→ **Direction**:
Please extend the commentary below on Der Spiegel's treatment of Zizek, picking up after its final sentence.

→ **Document text**:
- - - - - - -

So how does Der Spiegel treat a Soviet nostalgic, whose books were (stupidly) censored in Germany for (stupidly) arguing that "Nazism wasn't radical enough"? With extreme deference, of course! Zizek is a an exceedingly clever "pop star" in the world of cultural studies, whose books are translated into dozens of languages, who has inspired "Zizek T-shirts and Zizek records…a Zizek club and an international Zizek journal." He is a communist—nothing wrong with that!—who is sorting through the wreckage of those "catastrophes that occurred in the name of communism (emphasis added)."

- - - - - - -

→ **Supplied material**:
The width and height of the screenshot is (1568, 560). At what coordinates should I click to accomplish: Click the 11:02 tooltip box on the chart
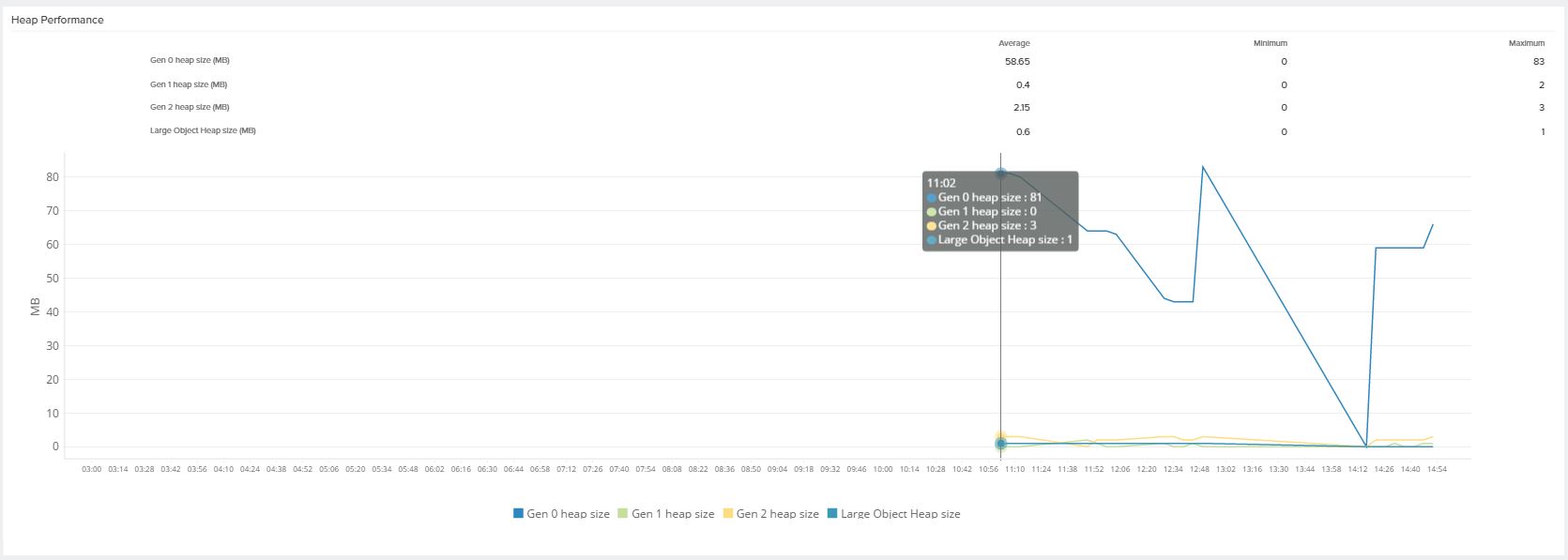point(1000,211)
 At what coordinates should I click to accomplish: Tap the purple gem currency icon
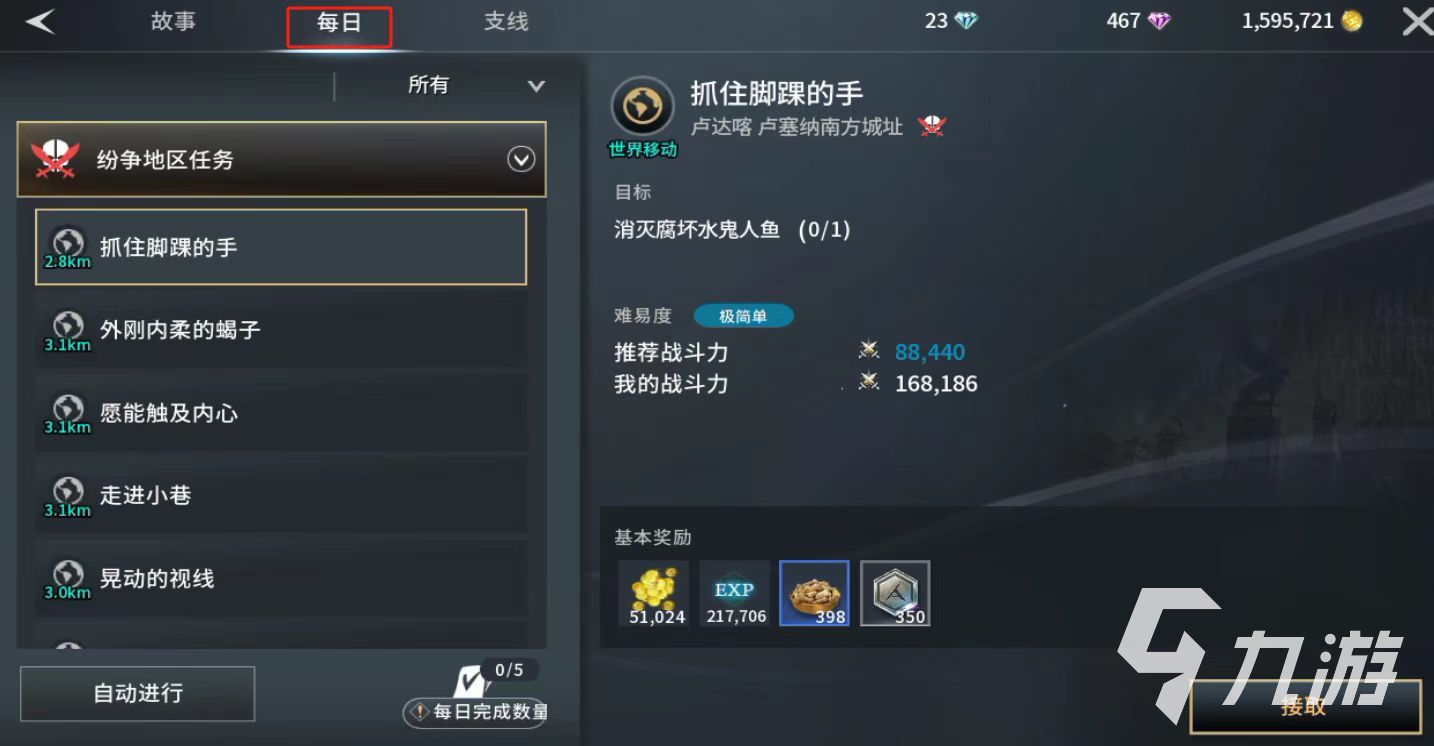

- - - - - - -

→ **Result of the task**:
Zizek has created an artificial character. His appearances are performances, something between art and comedy. He says that he wants to get away from these standup comedy appearances, and that he wants to give a serious lecture in Berlin, mostly about Georg Wilhelm Friedrich Hegel, the subject of his new book. He says that he has already written 700 pages. It would take a normal person 10 years to write 700 pages about the man who may have been the most difficult thinker in the history of philosophy. Zizek wrote his 700 pages on airplanes in the last few months.

All of it incoherent. But Zizek is sensitive to such criticism, telling Der Spiegel that he is aware "that people often think I'm an idiot, that nostalgic Leninist. But I'm not crazy. I'm much more modest and much more pessimistic."